About this task.
Copy out the material in full. Leave every line as it is.

┌──

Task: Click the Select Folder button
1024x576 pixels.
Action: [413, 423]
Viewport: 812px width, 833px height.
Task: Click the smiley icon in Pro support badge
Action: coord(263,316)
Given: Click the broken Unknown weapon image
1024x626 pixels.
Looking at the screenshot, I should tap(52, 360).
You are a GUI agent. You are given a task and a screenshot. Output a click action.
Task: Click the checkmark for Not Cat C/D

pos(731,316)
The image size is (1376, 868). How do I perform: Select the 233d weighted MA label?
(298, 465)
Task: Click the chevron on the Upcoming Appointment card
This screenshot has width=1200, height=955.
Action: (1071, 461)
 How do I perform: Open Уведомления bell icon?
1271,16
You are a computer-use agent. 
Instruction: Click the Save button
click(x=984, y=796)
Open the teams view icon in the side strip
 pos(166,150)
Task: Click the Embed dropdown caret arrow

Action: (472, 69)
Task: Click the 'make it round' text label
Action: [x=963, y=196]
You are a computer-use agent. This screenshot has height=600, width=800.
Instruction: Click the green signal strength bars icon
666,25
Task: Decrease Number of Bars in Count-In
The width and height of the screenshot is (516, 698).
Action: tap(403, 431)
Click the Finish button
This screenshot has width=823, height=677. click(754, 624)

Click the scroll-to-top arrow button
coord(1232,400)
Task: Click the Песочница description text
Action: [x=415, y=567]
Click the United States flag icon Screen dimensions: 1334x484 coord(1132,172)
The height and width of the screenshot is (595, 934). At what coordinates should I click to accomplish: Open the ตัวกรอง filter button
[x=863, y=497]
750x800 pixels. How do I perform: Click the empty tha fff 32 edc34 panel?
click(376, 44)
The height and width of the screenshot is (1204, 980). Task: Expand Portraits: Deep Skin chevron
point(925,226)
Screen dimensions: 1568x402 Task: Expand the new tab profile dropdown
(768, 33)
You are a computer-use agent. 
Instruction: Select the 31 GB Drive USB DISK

└──

Response below.
Task: Click the Select Folder button
1024x576 pixels.
Action: [413, 423]
Viewport: 812px width, 833px height.
Task: Click the smiley icon in Pro support badge
Action: coord(263,316)
Given: Click the broken Unknown weapon image
1024x626 pixels.
Looking at the screenshot, I should tap(52, 360).
You are a GUI agent. You are given a task and a screenshot. Output a click action.
Task: Click the checkmark for Not Cat C/D

pos(731,316)
The image size is (1376, 868). How do I perform: Select the 233d weighted MA label?
(298, 465)
Task: Click the chevron on the Upcoming Appointment card
This screenshot has width=1200, height=955.
Action: (1071, 461)
 How do I perform: Open Уведомления bell icon?
1271,16
You are a computer-use agent. 
Instruction: Click the Save button
click(x=984, y=796)
Open the teams view icon in the side strip
 pos(166,150)
Task: Click the Embed dropdown caret arrow

Action: (472, 69)
Task: Click the 'make it round' text label
Action: [x=963, y=196]
You are a computer-use agent. This screenshot has height=600, width=800.
Instruction: Click the green signal strength bars icon
666,25
Task: Decrease Number of Bars in Count-In
The width and height of the screenshot is (516, 698).
Action: tap(403, 431)
Click the Finish button
This screenshot has width=823, height=677. click(754, 624)

Click the scroll-to-top arrow button
coord(1232,400)
Task: Click the Песочница description text
Action: [x=415, y=567]
Click the United States flag icon Screen dimensions: 1334x484 coord(1132,172)
The height and width of the screenshot is (595, 934). At what coordinates should I click to accomplish: Open the ตัวกรอง filter button
[x=863, y=497]
750x800 pixels. How do I perform: Click the empty tha fff 32 edc34 panel?
click(376, 44)
The height and width of the screenshot is (1204, 980). Task: Expand Portraits: Deep Skin chevron
point(925,226)
Screen dimensions: 1568x402 Task: Expand the new tab profile dropdown
(768, 33)
You are a computer-use agent. 
Instruction: Select the 31 GB Drive USB DISK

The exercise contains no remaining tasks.